(Consigne):
Recopiez mot pour mot le passage du texte sur la consultation des SMS des salariés par l'employeur, depuis « La Cour de cassation décide » jusqu'à « sur les téléphones. ».

(Texte fourni):
========

L’employeur peut-il consulter les SMS de ses salariés ?

25 mars 2015
Oui, l’employeur peut librement consulter les SMS envoyés ou reçus par le salarié au moyen du téléphone mis à sa disposition pour les besoins de son travail, sauf s’ils ont été identifiés comme personnels.
Telle est la solution apportée le 10 février 2015 par la chambre commerciale de la Cour de cassation qui, après avoir recueilli l’avis de la chambre sociale, transpose aux SMS la jurisprudence applicable aux emails et aux fichiers informatiques.
Production de SMS en justice et loyauté de la preuve
Les juges étaient saisis d’un différend opposant deux sociétés concurrentes, l’une reprochant à l’autre d’avoir provoqué la désorganisation de son activité par un débauchage d’un grand nombre de ses salariés. Parmi les preuves communiquées, figuraient des SMS issus des téléphones portables mis à disposition des salariés, obtenus par constat d’huissier ordonné sur requête.
Il était soutenu que la production en justice de SMS provenant des téléphones professionnels de salariés était irrecevable car déloyale, les SMS ayant été enregistrés sur les téléphones à l’insu des salariés, y compris en dehors des lieux et horaires de travail.
La Cour de cassation décide que les SMS envoyés ou reçus par le salarié au moyen du téléphone mis à sa disposition par l’employeur pour les besoins de son travail sont présumés avoir un caractère professionnel, en sorte que l’employeur est en droit de les consulter en dehors de la présence de l’intéressé, sauf s’ils sont identifiés comme étant personnels.
Les SMS non identifiés comme personnels peuvent dès lors être valablement produits en justice, y compris pour justifier une sanction disciplinaire.
Si l’enregistrement d’une conversation téléphonique privée, effectuée à l’insu de l’auteur des propos invoqués, est un procédé déloyal rendant irrecevable en justice la preuve obtenue, il n’en est pas de même pour les SMS dont il ne peut être ignoré qu’ils sont automatiquement enregistrés sur les téléphones.
Présomption de caractère professionnel et outils informatiques mis à disposition du salarié
L’arrêt rendu par la chambre commerciale le 10 février 2015 s’inscrit dans la lignée de la jurisprudence de la Cour de cassation qui dessine progressivement le périmètre de protection des outils informatiques mis à disposition du salarié.

========

(Données recueillies):
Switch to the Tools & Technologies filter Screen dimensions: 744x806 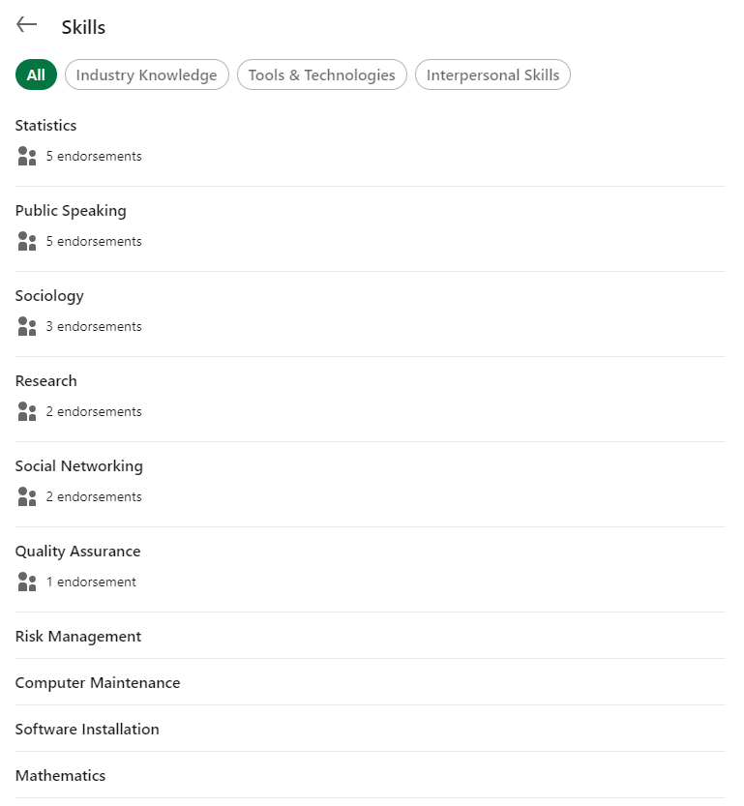(321, 75)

========

(Réponse attendue):
La Cour de cassation décide que les SMS envoyés ou reçus par le salarié au moyen du téléphone mis à sa disposition par l’employeur pour les besoins de son travail sont présumés avoir un caractère professionnel, en sorte que l’employeur est en droit de les consulter en dehors de la présence de l’intéressé, sauf s’ils sont identifiés comme étant personnels.
Les SMS non identifiés comme personnels peuvent dès lors être valablement produits en justice, y compris pour justifier une sanction disciplinaire.
Si l’enregistrement d’une conversation téléphonique privée, effectuée à l’insu de l’auteur des propos invoqués, est un procédé déloyal rendant irrecevable en justice la preuve obtenue, il n’en est pas de même pour les SMS dont il ne peut être ignoré qu’ils sont automatiquement enregistrés sur les téléphones.